▶ **Material for this task**
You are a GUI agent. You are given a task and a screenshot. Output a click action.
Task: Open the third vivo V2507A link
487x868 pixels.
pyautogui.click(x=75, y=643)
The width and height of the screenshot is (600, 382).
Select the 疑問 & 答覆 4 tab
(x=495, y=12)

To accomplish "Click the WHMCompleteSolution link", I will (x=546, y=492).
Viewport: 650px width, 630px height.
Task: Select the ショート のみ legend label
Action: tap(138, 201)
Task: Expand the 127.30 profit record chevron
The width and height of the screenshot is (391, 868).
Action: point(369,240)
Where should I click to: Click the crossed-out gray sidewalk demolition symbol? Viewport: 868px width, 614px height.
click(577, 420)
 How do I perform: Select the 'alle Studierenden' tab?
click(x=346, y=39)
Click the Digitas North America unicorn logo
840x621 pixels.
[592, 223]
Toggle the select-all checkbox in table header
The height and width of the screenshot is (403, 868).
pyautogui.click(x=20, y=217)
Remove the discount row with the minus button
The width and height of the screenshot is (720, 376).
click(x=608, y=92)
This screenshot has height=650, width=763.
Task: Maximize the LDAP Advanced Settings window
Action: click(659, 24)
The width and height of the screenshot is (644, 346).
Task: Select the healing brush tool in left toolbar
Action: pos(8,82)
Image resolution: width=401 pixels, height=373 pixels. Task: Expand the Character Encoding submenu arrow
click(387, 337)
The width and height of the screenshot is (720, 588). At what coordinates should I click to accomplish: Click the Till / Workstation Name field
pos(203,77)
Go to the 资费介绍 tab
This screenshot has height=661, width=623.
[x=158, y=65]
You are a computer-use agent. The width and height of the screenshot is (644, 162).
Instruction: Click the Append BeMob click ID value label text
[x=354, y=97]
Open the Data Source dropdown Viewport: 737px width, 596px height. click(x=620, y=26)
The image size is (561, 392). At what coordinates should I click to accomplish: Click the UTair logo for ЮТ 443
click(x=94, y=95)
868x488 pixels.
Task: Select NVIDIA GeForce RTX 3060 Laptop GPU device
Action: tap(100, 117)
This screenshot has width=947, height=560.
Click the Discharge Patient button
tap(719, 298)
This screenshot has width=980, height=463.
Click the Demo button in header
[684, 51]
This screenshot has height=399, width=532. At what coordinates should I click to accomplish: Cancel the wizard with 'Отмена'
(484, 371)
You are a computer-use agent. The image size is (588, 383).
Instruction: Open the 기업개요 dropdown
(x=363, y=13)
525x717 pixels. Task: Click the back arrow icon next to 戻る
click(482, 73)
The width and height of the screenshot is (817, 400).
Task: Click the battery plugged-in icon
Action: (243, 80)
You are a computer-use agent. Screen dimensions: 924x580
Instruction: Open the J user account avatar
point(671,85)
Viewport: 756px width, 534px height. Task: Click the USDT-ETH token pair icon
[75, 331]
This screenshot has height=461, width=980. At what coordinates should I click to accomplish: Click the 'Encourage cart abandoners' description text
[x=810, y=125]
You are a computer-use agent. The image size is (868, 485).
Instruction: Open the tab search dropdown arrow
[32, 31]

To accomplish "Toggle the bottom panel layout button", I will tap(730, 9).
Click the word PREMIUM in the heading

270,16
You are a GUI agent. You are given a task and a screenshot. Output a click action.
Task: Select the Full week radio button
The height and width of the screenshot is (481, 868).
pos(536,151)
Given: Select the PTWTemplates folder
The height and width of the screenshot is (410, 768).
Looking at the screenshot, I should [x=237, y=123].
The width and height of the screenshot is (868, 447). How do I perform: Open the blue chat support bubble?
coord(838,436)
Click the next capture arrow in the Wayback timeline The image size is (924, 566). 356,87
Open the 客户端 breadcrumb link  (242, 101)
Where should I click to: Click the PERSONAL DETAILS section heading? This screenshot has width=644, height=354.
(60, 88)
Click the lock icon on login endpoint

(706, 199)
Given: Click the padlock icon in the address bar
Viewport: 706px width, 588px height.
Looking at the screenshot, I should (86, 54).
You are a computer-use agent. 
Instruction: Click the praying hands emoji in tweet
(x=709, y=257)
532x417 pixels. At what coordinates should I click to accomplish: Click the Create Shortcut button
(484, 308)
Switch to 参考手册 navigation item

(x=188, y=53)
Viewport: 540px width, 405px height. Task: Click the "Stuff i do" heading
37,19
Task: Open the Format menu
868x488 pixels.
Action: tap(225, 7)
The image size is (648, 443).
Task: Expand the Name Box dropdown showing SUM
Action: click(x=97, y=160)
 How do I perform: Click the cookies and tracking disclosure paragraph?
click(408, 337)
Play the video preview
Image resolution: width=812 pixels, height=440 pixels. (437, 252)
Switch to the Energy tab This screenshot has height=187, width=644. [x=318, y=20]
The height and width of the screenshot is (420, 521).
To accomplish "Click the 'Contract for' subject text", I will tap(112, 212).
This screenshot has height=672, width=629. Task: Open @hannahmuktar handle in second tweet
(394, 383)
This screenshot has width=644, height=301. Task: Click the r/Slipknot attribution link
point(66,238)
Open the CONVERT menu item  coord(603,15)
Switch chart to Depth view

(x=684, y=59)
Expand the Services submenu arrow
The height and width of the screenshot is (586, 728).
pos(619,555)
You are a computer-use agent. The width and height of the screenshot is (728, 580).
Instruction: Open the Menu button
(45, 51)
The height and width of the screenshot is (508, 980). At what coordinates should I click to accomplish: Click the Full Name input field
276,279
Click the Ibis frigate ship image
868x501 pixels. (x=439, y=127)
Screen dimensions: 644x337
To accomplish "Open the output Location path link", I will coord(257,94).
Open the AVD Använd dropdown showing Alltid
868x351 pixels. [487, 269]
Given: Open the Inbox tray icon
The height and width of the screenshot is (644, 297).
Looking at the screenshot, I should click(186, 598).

▶ **Work instructions**
Wherever the string "computer" appears in the data above, copy the line it sits in.

▶ **Response**
You are a computer-use agent. The width and height of the screenshot is (644, 162).
You are a computer-use agent. The image size is (588, 383).
You are a computer-use agent. Screen dimensions: 924x580
You are a computer-use agent. The image size is (868, 485).
You are a computer-use agent. 
You are a computer-use agent. The width and height of the screenshot is (728, 580).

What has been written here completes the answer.